Exercise brief
Omitting all pictures, copy word for word the lines from the line containing "Where should I click to: Select" through the final line of the entries.

[Stored entries]
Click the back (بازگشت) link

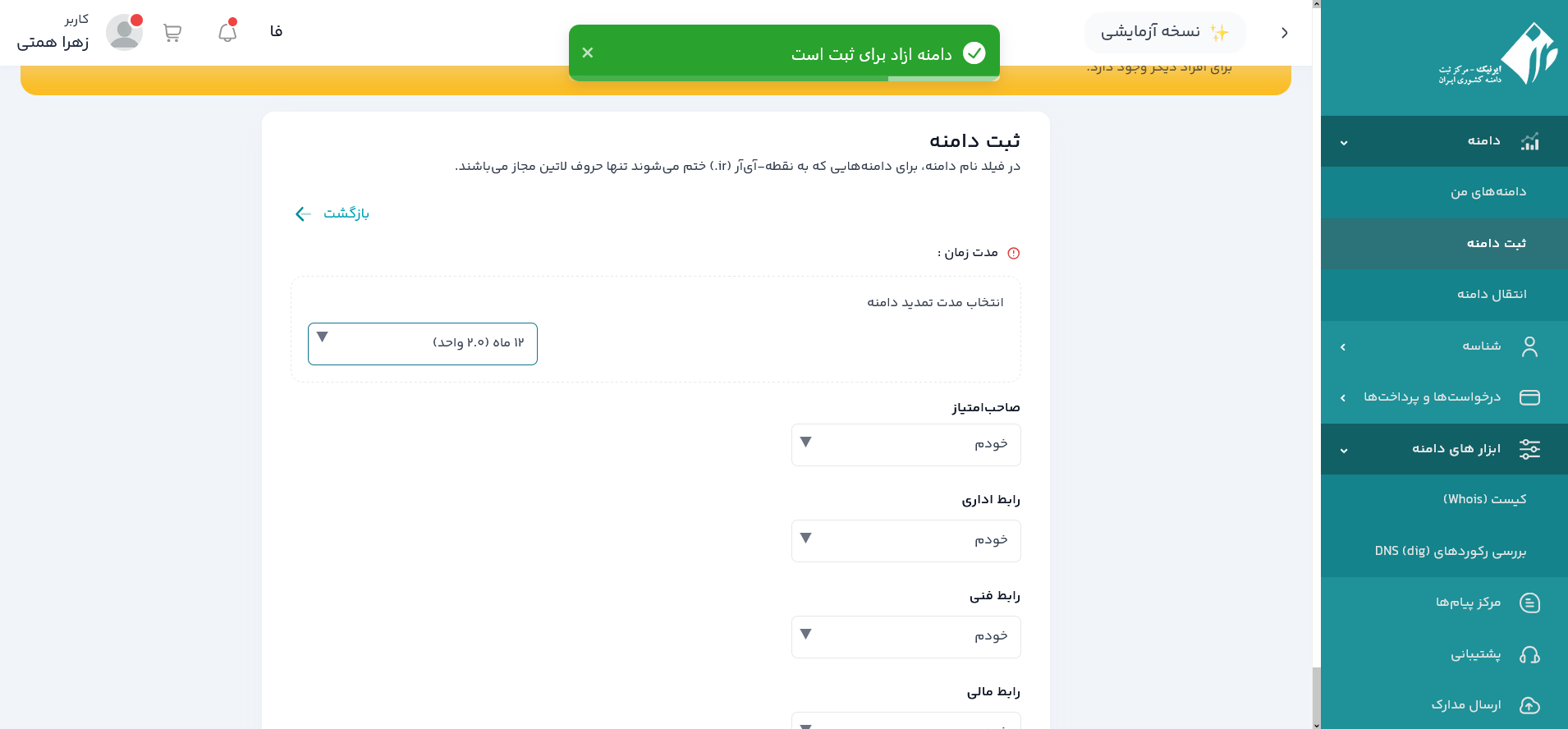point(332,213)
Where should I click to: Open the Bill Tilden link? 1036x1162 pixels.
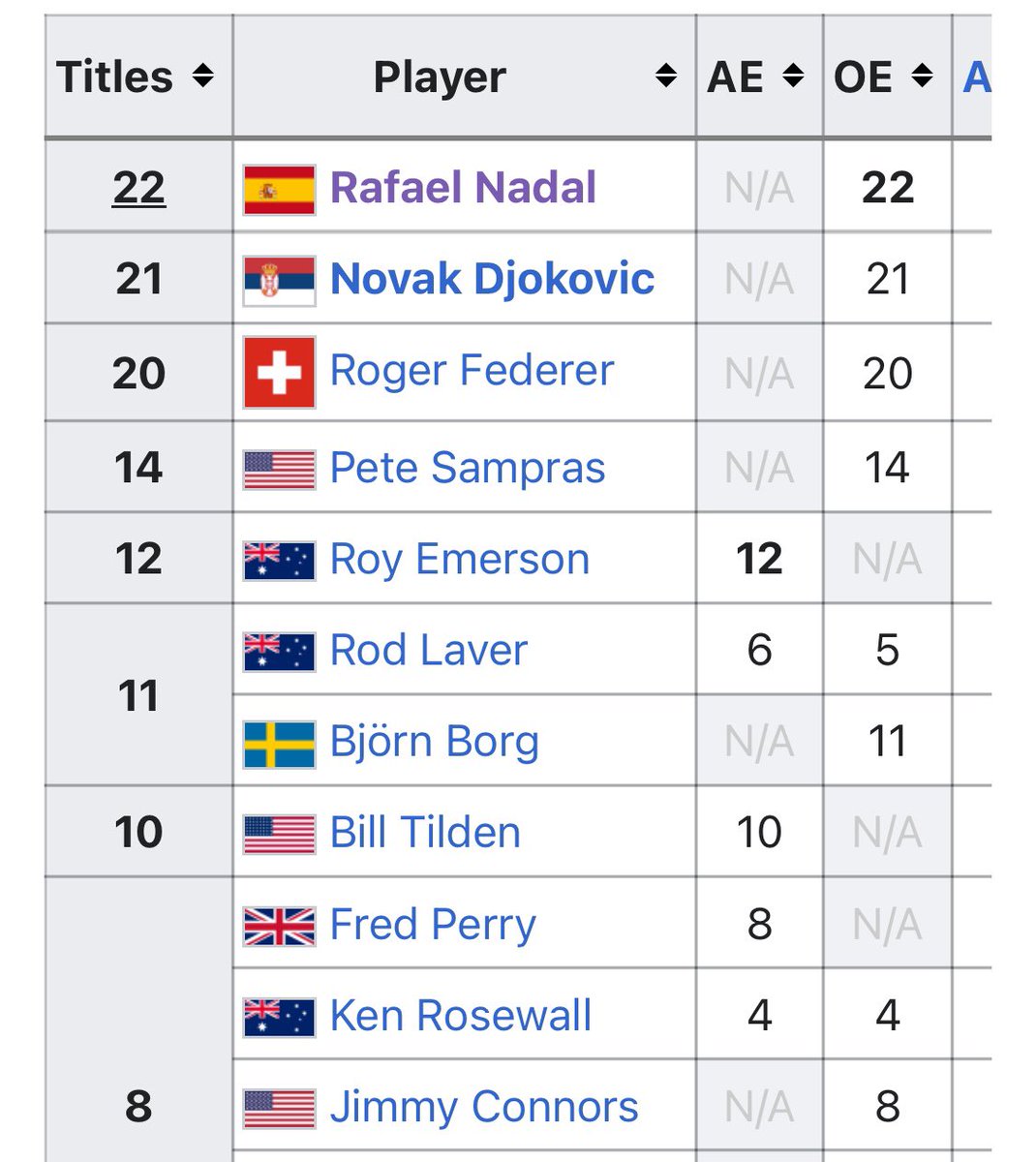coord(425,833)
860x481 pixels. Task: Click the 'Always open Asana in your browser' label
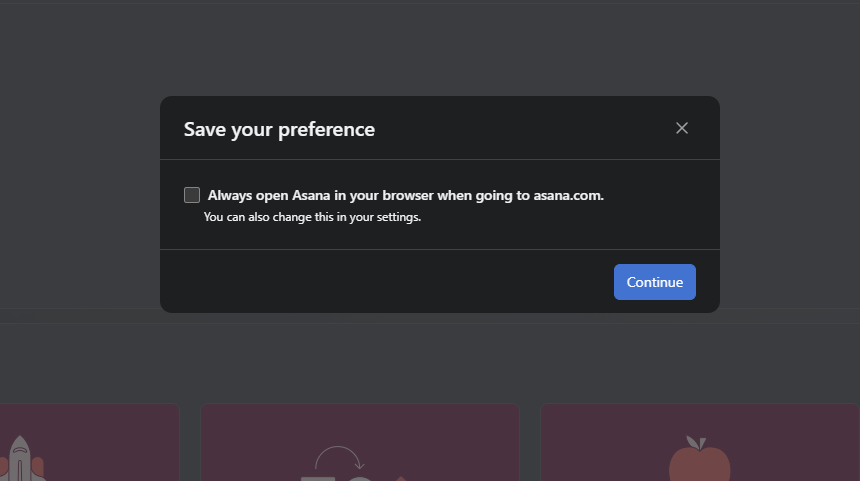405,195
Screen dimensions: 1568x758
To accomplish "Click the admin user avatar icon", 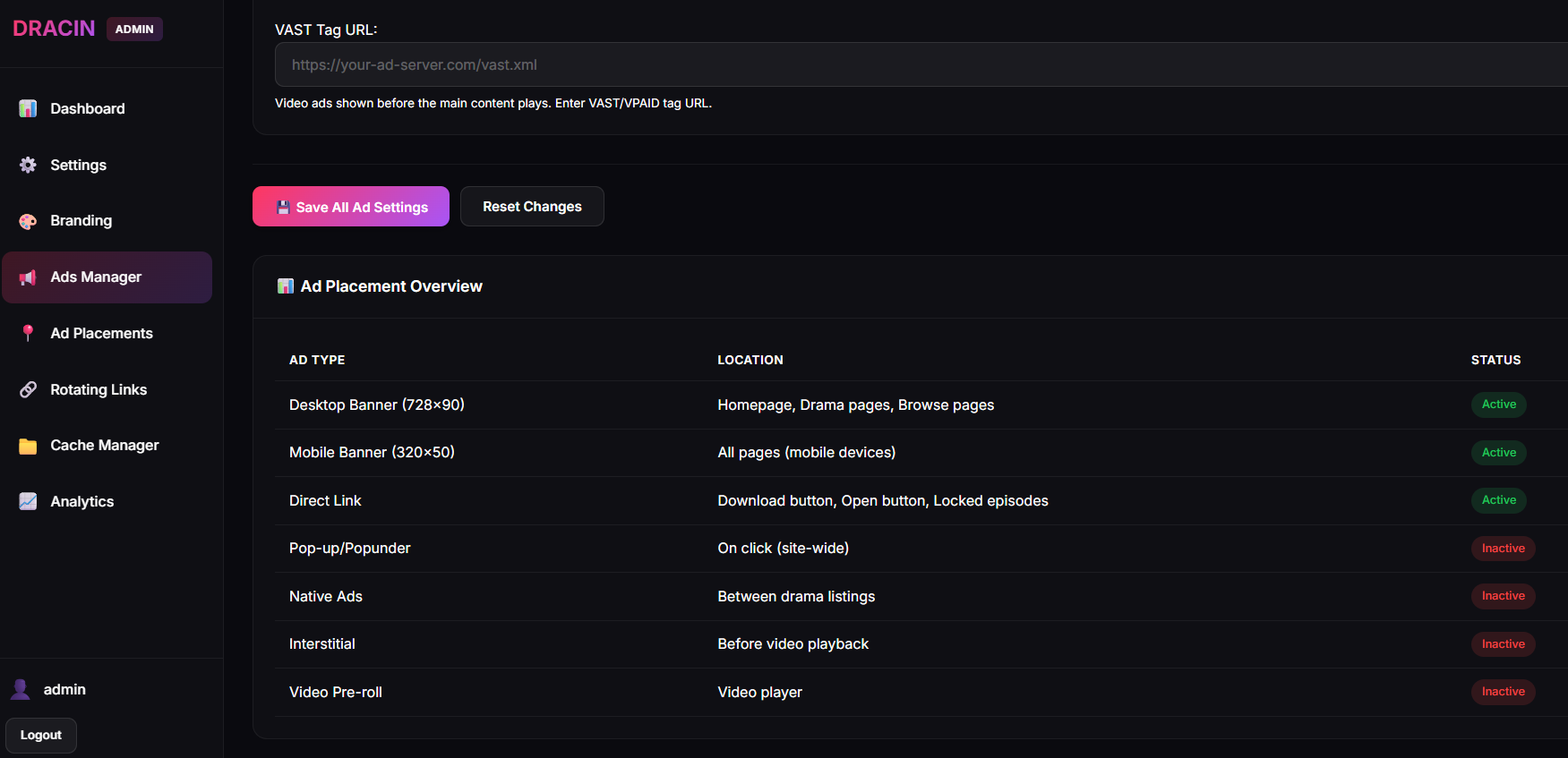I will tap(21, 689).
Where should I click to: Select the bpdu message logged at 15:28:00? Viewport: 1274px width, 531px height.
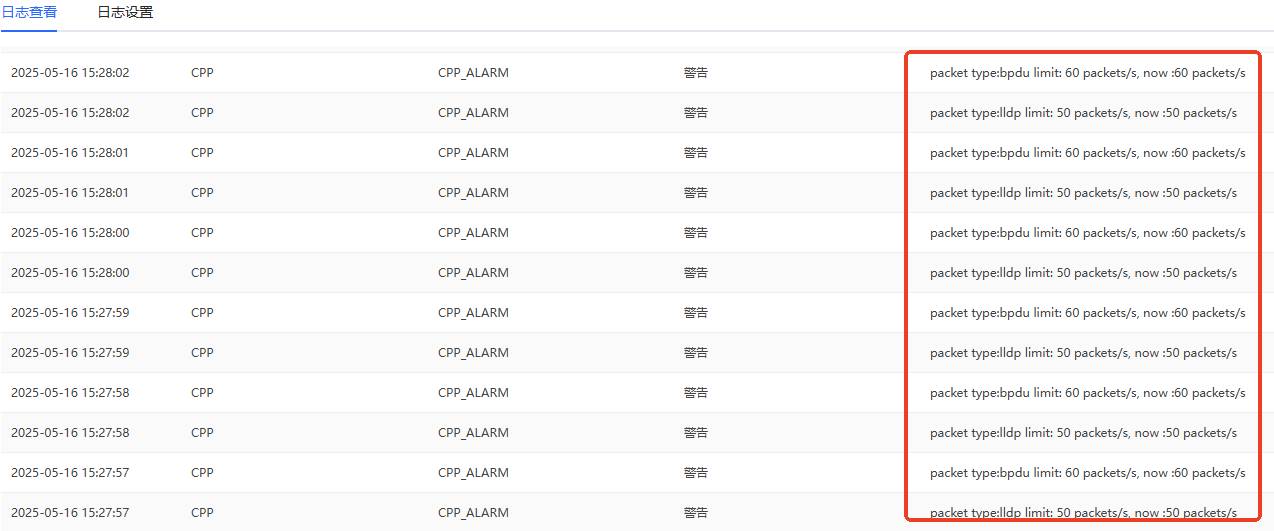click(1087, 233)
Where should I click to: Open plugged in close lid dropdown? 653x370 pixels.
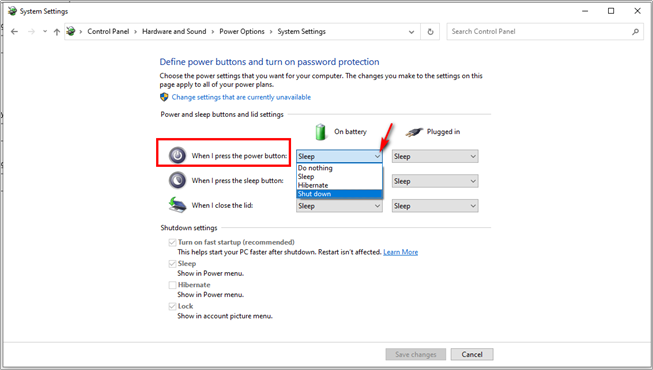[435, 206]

Task output
Where should I click to: Select the bpdu message logged at 15:28:00? Viewport: 1274px width, 531px height.
click(1087, 233)
Where should I click to: Open plugged in close lid dropdown? 653x370 pixels.
[435, 206]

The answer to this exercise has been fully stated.